Il rapporto è evaporato, definitivamente. Non c’è più dialogo tra il Vice Premier, nonché Ministro degli Interni, Alfano, e Silvio Berlusconi, il vecchio patriarca del centrodestra che colleziona condanne, rinvii a giudizio per altri processi che verranno incardinati a breve, ma che non molla, tenendo in scacco la vita politica italiana che necessiterebbe, al contrario, di equilibrio per provare a risalire la china.
 
Invece lo scisma che ha squassato il Popolo della Libertà, certificando la rottura definitiva tra i ‘filogovernativi’, ovvero tra coloro che si riconoscono nell’azione dei Ministri del centrodestra dell’Esecutivo-Letta, e i ‘lealisti’, ovvero che getterebbero alle ortiche il Governo delle larghe intese inseguendo una nuova vittoria a fronte di un imminente ritorno alle urne, ha inevitabilmente messo uno davanti all’altro Berlusconi e il suo ‘delfino’ prediletto, Alfano, scelto come suo successore.
 
Mossa disperata del Cavaliere per recuperare credibilità’, dando ascolto ai venti di guerra propugnati dai ‘falchi’ del partito, quelli che mai, in questi mesi, hanno completamente digerito il Governo condiviso col centro-sinistra. Da una parte il comportamento leale di Alfano verso il Premier Letta e il Paese: una crisi di Governo, oggi, getterebbe l’Italia nel buio, di nuovo attaccata in Borsa dagli speculatori, schiava dello ‘spread’, di nuovo sulla graticola, incapace – per chissà quanto tempo – di diminuire l’immane debito pubblico, senza il quale nessun governante potrà anche lontanamente pensare di abbassare la pressione fiscale.
 
Dall’altra i fedelissimi di Berlusconi, coloro che sono scesi in piazza reclamando l’innocenza del Cavaliere nell’ambito dei tanti processi che ha vissuto (o vivrà) alla sbarra, che connotano come un’aggressione l’attenzione dei giudici verso le sue attività di politico e di capitano d’industria.
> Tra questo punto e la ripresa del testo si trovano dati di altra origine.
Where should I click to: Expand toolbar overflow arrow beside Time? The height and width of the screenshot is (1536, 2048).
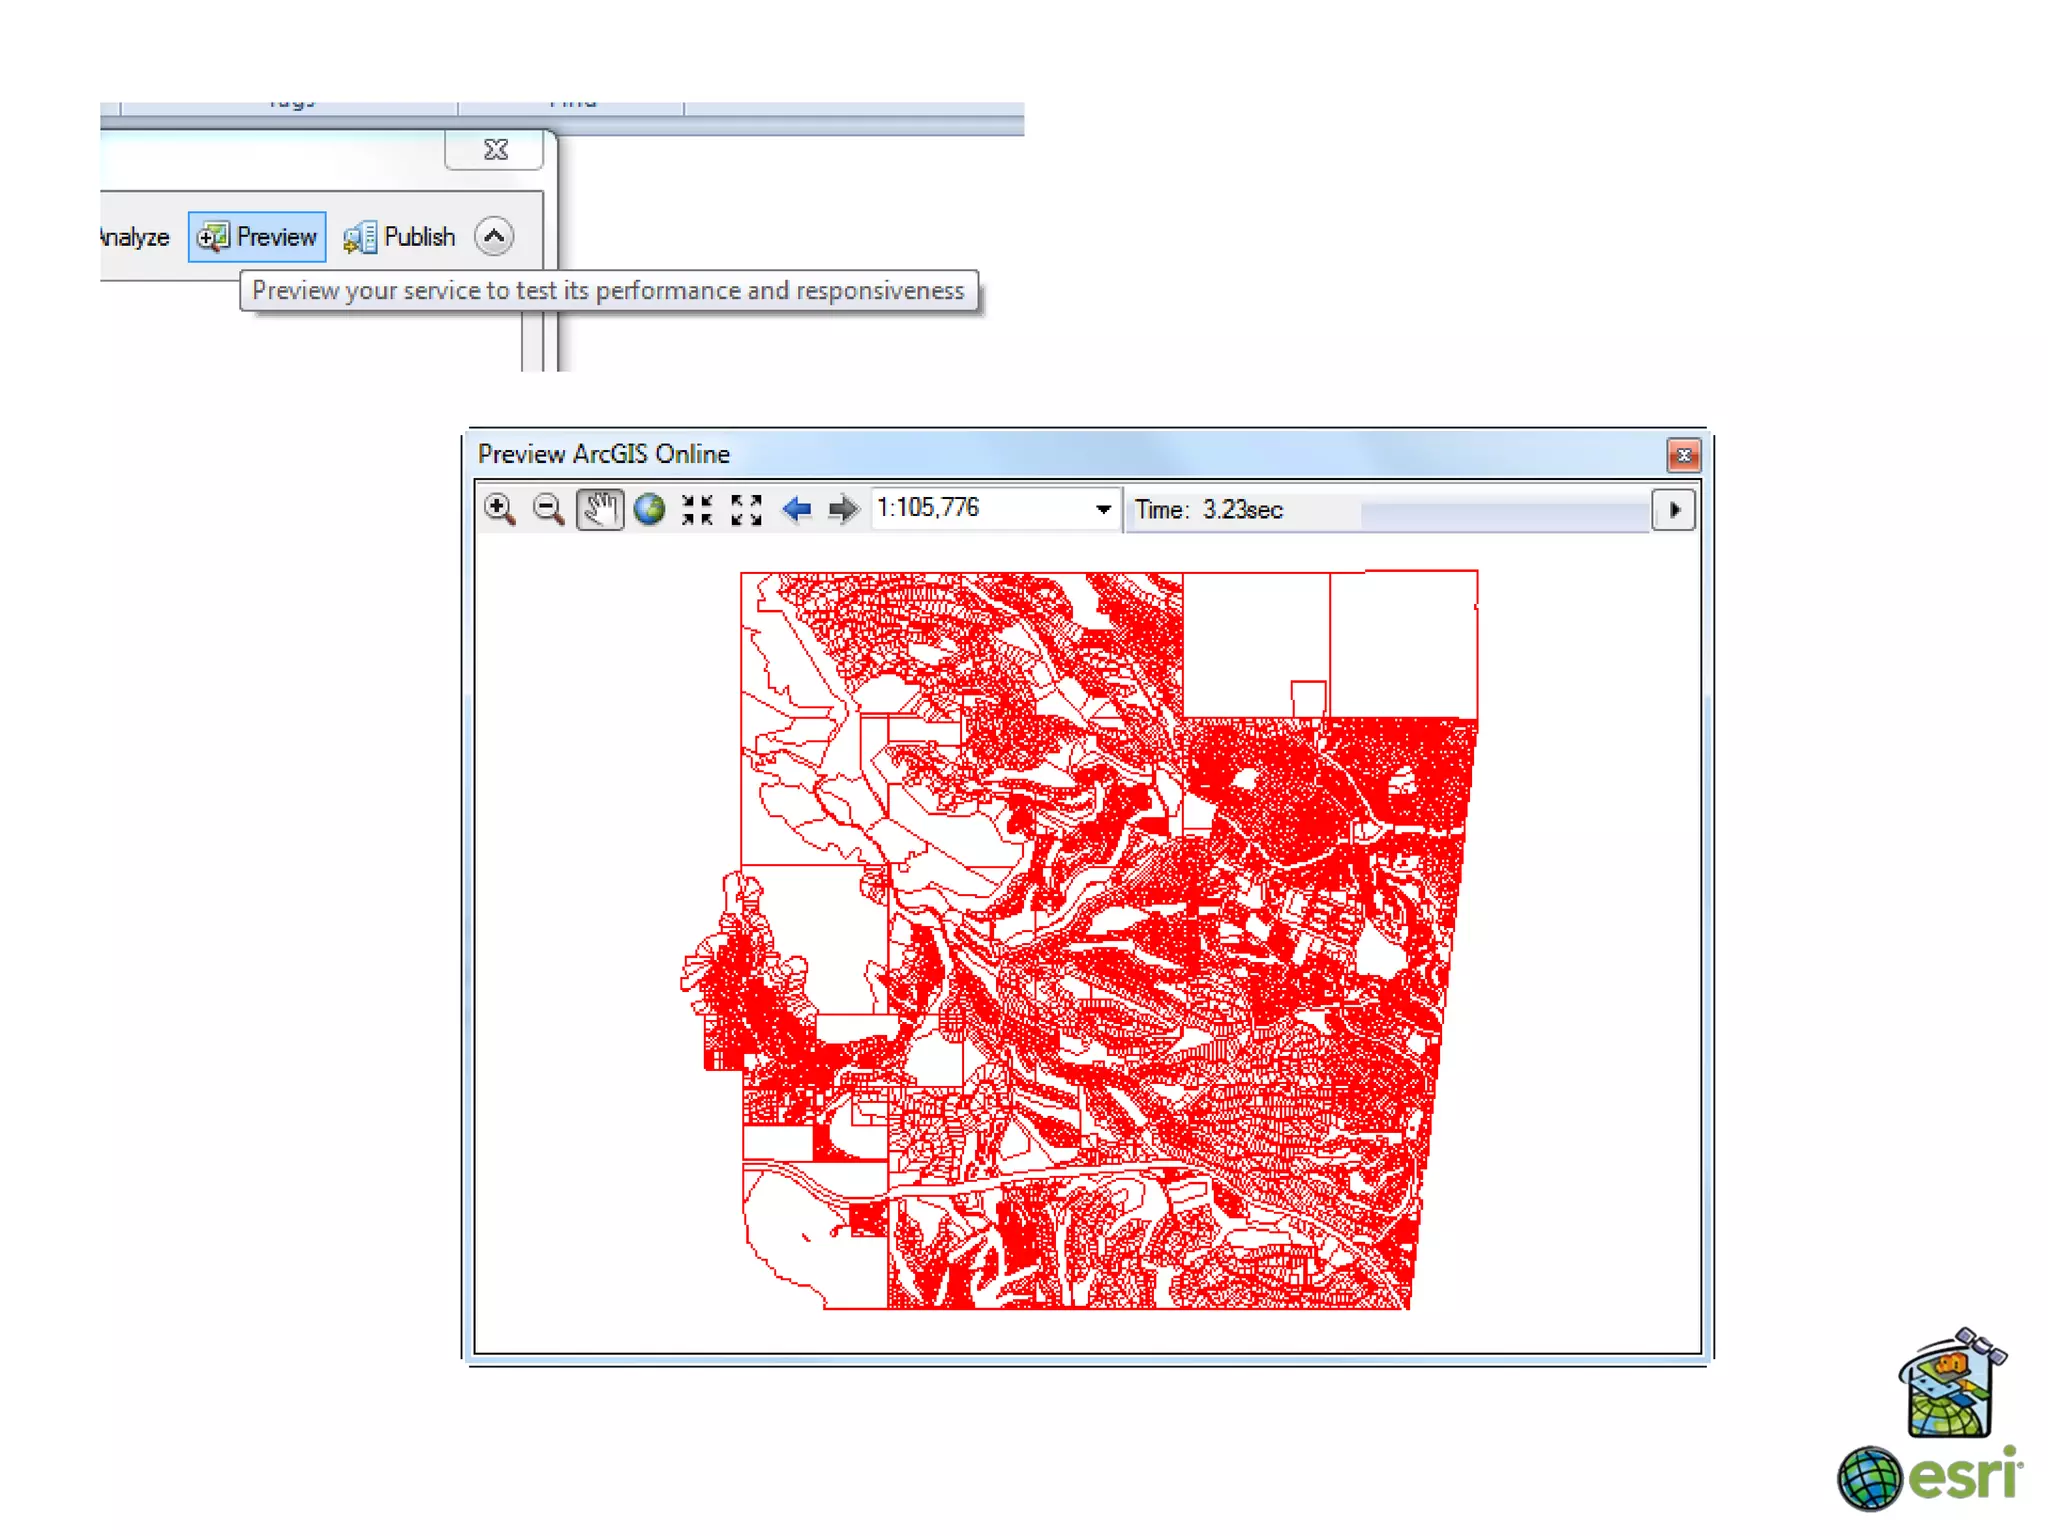click(1674, 509)
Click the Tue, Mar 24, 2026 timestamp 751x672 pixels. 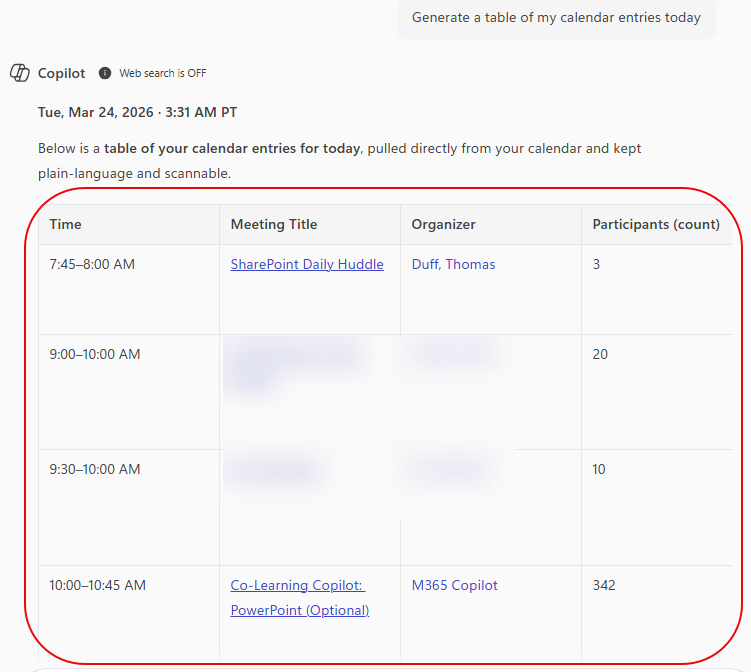pyautogui.click(x=137, y=112)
I ‘lealisti’ sono coloro che hanno scelto Berlusconi e, con lui, hanno messo in conto anche di affondare. Perché il capo del partito non si molla, ma si sostiene.
 
Ecco spiegato, allora, il senso dello scisma, la rinascita di Forza Italia, il movimento con il quale, venti anni fa, Berlusconi scese in campo, sbaragliando la concorrenza. In quel tempo aveva forse un fondamento il varo di un gruppo dirigente moderato, con tendenze conservatrici: c’erano da combattere i post-comunisti, aggregati nel PDS. Oggi, oggettivamente, la decisione rischia di spaccare il centrodestra, orfana già di Fini e della vecchia Alleanza Nazionale.
 
Finirà che Alfano, Quaglieriello, gli altri Ministri in carica uniranno gli sforzi, provando magari a plasmare un movimento di puri centristi (con Casini), sull’impronta di quella che fu la Democrazia Cristiana post-Guerra. Una rottura non improvvisa, nell’aria, ormai, da prima della scorsa estate. Fiducia al Governo Letta, ha tuonato Berlusconi, che ancora vagheggerebbe l’unità, il rientro dei possibili transfughi, il varo di una Forza Italia rinnovata, ma compatta. Restano, purtroppo, dubbi sulla tenuta del Governo Letta, alla luce della situazione che si sta creando, continuamente sottoposto a stress, fibrillazioni, scosse.
 
Alla stregua di una nave inclinata dal mare grosso. Rinasce Forza Italia, evapora il Popolo della Libertà’, decine i deputati e i senatori, una volta tutti per uno, che dividono i propri destini. È davvero una svolta epocale.